Richard Inglewood, Chairman stated, 'Commercially, the year was significant for
the successful integration of the previous year's two substantial acquisitions
in the important areas of animal feed and flour and for the establishment by
Agriculture, which remains much the largest of the Group's three Divisions, of
three joint ventures - in Wales, Germany and England.'
With regard to prospects, Lord Inglewood added 'Market conditions for
Agriculture are not getting any easier with the low farm gate milk price and
again long delays expected in the settlement by DEFRA of the Single Farm Payment
with respect to the previous harvest year. The massive increase in wheat prices,
combined with high-energy costs, will make it a tough year for Food. Engineering
made good progress this year in improving its underlying result, but this is
unlikely to be repeated in the current year. Given these trading environments,
to achieve a ninth successive annual increase in adjusted profit before tax will
be challenging, despite the greater strength of the business and Carr's track
record in successfully combating adverse conditions.'
Lunchtime Presentation:
Today, Monday 13 November, from 13:00 to 14.00, Carr's will be presenting to
brokers' analysts and private client brokers over a sandwich lunch, at the
offices of Bankside Consultants,
1 Frederick's Place, London EC2R 8AE. Those wishing to attend are asked to
notify Bankside Consultants.
Enquiries:
Carr's Milling Industries plc 01228-554 600
Chris Holmes (Chief Executive Officer)
Ron Wood (Finance Director)
Bankside Consultants Limited
Charles Ponsonby 020-7367 8851
charles.ponsonby@bankside.com
Ian Payne 020-7367 8853
ian.payne@bankside.com
CHAIRMAN'S STATEMENT
It gives me great satisfaction to report to Shareholders that Carr's has once
again raised to record levels both adjusted pre-tax profit, with a 9.2% increase
to £7.3 million, and adjusted earnings per share, with a 17.3% increase to
59.7p. Both represent an eighth successive annual increase. Commercially, the
year was significant for the successful integration of the previous year's two
substantial acquisitions in the important areas of animal feed and flour and for
the establishment by Agriculture, which remains much the largest of the Group's
three Divisions, of three joint ventures - in Wales, Germany and England.
FINANCIAL REVIEW
The annual figures have, for the first time, been prepared under International
Financial Reporting Standards ('IFRS') and those for 2005 have been restated on
a comparable basis.
Revenue in the 52 weeks to 2 September 2006 rose 26.3% to £242.6 million (53
weeks to 3 September 2005: £192.1 million), partially due to the inclusion for
the full year of the Pye animal feed business acquired by an associate in July
2005 and of the Meneba flour business acquired in November 2004. Profit before
tax was £6.3 million (2005 : £10.4 million).

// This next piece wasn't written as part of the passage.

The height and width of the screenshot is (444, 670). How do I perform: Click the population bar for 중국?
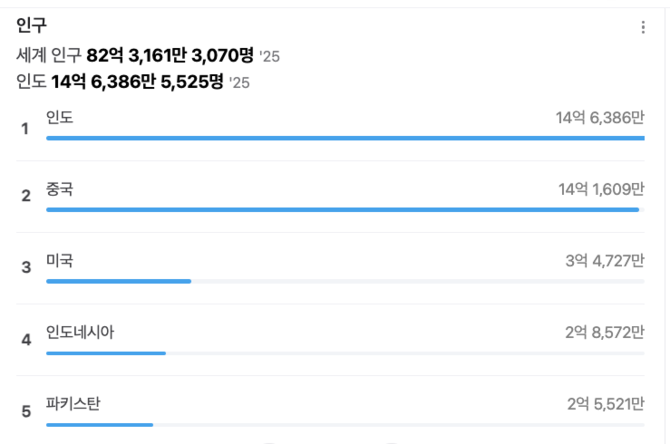click(x=342, y=209)
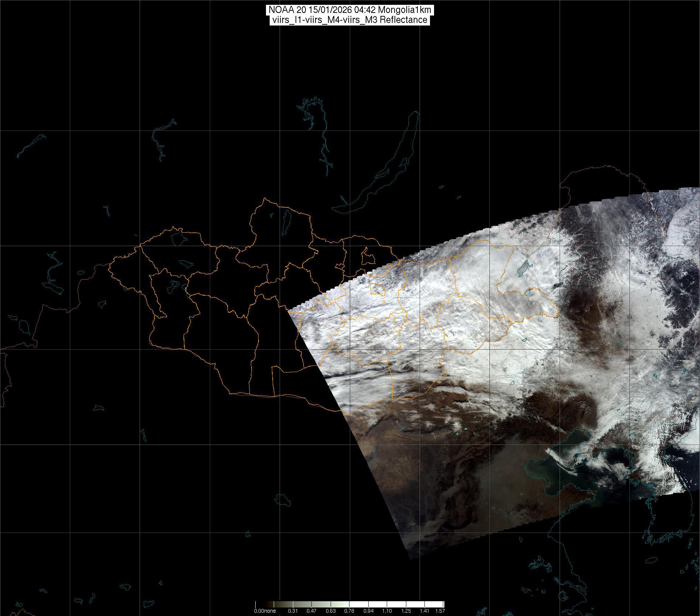This screenshot has height=616, width=700.
Task: Select the 1.41 reflectance scale label
Action: pos(425,611)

Profit before tax excluding non-recurring items (principally the £4.1 million
gain on disposal of the Bendall's engineering factory in the previous year) and
amortisation of intangibles increased by 9.2% to £7.3 million (2005: £6.7
million). Adjusted basic earnings per share, on a similar basis, rose 17.3% to
59.7p (2005: 50.9p).
Operating cash flow in the year was strong. Cash generated from operations of
£11.1 million compared with £6.7 million in the previous year. Net debt reduced
to £13.9 million (2005: £14.9 million), representing gearing of 68.3% (2005:
73.9%). More importantly, the net interest charge of £1.0 million (2005: £1.2
million) was covered 7.9 times (2005: 6.7 times) by adjusted Group operating
profit.
DIVIDENDS
Reflecting the Group's progressive dividend policy, its good performance and the
strength of its business, the Board is proposing an increase in the final
dividend of 13.6% to 12.5p per share.
Along with the interim dividend of 5.5p per share, paid in May 2006 (2005:
5.0p), this makes a total dividend for the year of 18.0p per share, an increase
of 12.5 % on last year's 16.0p.
The final dividend, if approved by Shareholders, will be paid on 19 January 2007
to Shareholders on the register at the close of business on 15 December 2006.
Shares will trade ex-dividend on 13 December 2006.

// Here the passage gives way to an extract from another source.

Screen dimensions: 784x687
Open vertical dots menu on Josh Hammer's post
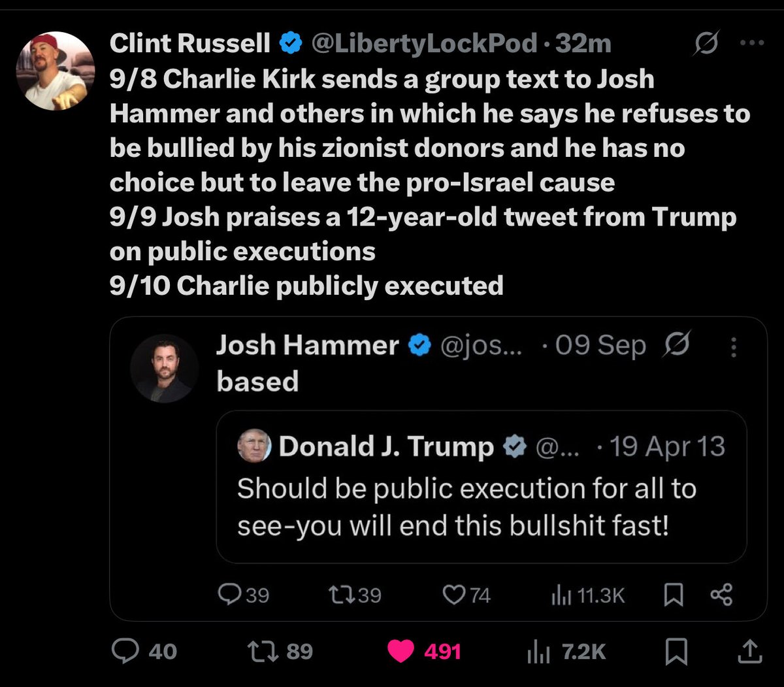(734, 346)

Dividends per share are covered 3.3 times (2005: 3.1 times) by adjusted earnings
per share.
BOARD
In September 2005 and as reported in last year's Preliminary Announcement,
Alastair Wannop, a significant member of the Cumbrian farming community, was
appointed a non-executive Director, bringing non-executive Directors to three
and independent non-executive Directors to two, and I succeeded David Newton as
Chairman.
As in previous years, the Board reviewed best practice Corporate Governance
policies and procedures and made changes where appropriate to ensure that the
Group remains compliant, to the extent appropriate to the size of the Group,
with the Combined Code.
AGRICULTURE
The Group's Agriculture business comprises, in the UK (primarily in the North
West of England and South West of Scotland), four related activities - animal
feed manufacture, fertiliser blending, agricultural retailing and oil
distribution - and, in the USA and Germany, animal feed manufacture.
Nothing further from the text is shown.